Honoring 50 Years of Clinical Heart Transplantation in Circulation: In-Depth State-of-the-Art Review

Josef Stehlik, MD, MPH; Jon Kobashigawa, MD; Sharon A. Hunt, MD; Hermann Reichenspurner, MD, PhD; James K. Kirklin, MD


Circulation. 2018;137(1):71-87. 

In This Article

Organ Preservation

At the time of heart procurement, the donor heart is arrested, and its contractile function resumes after reperfusion in the recipient's body. In the early days, organ preservation was achieved solely by hypothermic storage[15] based on experimental studies of Webb et al[15] and later Shumway's group.[6] In the 1970s, different cardioplegic solutions were developed for use in cardiac surgery and refined for their use in heart transplantation, with the goal of achieving rapid cessation of contractility and reducing the negative impact of ischemia on the heart. Extracellular cardioplegic solutions (eg, St. Thomas solution, Celsior) contain an electrolyte concentration ratio that results in cardiac arrest through inhibition of the Na+/K+-ATPase cell membrane pump. lntracellular solutions (eg, University of Wisconsin or histidine-tryptophan-ketoglutarate solution) have a low sodium concentration and a higher potassium content, which lead to cellular depolarization and diastolic cardiac arrest.[17] A recent meta-analysis suggested that organ preservation with University of Wisconsin solution is associated with less ischemic necrosis than Celsior and with better recipient survival compared with histidine-tryptophan-ketoglutarate cardioplegia.[18]

Despite advances in hypothermic organ preservation, allograft ischemic time continues to represent a strong risk factor for posttransplantation mortality, especially when it exceeds 4 hours.[19] This has been the key factor limiting the distance at which heart allografts can be procured and is the reason that routine donor-recipient human leukocyte antigen (HLA) matching has not been practical in heart transplantation.

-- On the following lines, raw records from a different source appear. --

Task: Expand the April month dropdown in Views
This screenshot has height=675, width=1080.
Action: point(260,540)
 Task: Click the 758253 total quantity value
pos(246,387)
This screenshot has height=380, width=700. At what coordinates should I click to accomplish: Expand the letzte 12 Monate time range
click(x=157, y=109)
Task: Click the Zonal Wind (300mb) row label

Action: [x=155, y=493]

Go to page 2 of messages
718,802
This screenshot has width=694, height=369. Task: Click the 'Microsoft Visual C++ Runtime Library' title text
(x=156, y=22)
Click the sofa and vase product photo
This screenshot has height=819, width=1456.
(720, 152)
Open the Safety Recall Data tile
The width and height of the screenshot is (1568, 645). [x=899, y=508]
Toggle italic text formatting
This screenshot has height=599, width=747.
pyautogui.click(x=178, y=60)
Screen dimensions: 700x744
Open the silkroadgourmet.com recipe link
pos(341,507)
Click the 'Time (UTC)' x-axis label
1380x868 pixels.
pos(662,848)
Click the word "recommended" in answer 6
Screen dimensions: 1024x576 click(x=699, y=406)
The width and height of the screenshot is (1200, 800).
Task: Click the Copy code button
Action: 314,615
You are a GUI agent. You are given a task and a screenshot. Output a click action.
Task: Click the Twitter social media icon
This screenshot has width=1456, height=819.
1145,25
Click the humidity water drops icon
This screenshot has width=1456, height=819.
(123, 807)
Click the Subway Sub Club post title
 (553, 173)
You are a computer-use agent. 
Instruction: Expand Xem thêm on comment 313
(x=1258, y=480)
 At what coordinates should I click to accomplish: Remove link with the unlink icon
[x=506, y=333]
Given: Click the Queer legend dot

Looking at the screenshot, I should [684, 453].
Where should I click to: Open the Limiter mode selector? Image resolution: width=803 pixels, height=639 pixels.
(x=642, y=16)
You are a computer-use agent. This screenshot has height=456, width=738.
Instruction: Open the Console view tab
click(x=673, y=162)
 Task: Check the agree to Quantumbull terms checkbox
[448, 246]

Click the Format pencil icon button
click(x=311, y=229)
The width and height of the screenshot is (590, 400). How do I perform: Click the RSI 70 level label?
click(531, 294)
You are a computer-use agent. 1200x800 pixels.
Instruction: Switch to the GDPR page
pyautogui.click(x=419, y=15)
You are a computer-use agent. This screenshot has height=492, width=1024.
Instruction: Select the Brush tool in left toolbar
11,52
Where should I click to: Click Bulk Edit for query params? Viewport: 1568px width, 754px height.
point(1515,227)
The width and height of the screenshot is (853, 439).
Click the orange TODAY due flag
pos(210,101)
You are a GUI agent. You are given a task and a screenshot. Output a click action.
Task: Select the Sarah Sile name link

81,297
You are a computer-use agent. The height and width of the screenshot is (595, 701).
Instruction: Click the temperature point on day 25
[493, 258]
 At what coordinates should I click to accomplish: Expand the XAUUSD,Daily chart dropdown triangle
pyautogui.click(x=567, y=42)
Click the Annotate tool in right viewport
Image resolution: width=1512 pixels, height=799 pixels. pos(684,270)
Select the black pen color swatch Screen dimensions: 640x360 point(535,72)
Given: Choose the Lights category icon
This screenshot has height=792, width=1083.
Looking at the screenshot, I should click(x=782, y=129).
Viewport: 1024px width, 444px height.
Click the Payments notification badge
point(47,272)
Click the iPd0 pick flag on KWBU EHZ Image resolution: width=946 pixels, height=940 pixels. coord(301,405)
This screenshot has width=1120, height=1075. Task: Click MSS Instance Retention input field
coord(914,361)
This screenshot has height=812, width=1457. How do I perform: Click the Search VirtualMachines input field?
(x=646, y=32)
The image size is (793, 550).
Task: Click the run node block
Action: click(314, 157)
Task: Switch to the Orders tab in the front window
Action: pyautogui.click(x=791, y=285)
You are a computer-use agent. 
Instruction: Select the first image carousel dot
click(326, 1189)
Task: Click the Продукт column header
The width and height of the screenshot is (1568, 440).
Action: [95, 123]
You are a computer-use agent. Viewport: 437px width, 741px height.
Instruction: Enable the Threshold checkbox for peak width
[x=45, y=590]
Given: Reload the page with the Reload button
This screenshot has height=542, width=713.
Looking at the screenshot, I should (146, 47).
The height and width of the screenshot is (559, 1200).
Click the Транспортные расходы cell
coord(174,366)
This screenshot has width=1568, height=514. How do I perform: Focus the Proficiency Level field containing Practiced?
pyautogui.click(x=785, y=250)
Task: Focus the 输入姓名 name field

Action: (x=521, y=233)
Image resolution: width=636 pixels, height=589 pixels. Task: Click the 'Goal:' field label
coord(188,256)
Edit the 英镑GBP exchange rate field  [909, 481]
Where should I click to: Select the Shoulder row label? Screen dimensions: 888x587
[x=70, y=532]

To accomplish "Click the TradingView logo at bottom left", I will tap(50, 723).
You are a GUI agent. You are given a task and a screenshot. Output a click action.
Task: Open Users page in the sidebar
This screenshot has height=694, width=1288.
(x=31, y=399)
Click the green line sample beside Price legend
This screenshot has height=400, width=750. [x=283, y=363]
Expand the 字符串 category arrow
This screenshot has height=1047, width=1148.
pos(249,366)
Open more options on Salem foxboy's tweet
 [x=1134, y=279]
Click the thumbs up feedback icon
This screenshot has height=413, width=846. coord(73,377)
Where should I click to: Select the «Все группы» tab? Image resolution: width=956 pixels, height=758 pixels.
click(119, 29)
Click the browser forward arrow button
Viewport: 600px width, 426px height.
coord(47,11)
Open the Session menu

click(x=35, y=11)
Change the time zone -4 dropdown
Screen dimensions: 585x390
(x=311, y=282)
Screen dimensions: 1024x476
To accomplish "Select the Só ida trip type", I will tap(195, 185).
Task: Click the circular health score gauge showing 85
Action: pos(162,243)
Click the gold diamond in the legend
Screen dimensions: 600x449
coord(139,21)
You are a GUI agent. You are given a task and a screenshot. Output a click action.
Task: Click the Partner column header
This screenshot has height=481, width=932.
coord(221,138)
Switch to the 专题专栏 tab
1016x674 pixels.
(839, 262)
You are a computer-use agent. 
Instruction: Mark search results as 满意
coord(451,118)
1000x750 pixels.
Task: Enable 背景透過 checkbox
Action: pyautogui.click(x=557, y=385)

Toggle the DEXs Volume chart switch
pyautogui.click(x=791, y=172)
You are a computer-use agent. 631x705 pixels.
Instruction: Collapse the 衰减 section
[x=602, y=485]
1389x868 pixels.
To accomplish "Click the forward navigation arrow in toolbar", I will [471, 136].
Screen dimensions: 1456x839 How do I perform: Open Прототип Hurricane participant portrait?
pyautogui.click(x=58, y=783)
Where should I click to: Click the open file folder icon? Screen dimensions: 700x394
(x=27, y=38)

Continuous perfusion of donor organs was proposed as an alternative to hypothermic organ preservation in the 1980s,[20] but logistical complexity retarded clinical application. Recently, new techniques allowing continuous normothermic perfusion have been tested clinically and show promise to extend safe procurement over long distances (see Current and Future Innovations in the Field of Heart Transplantation).[21]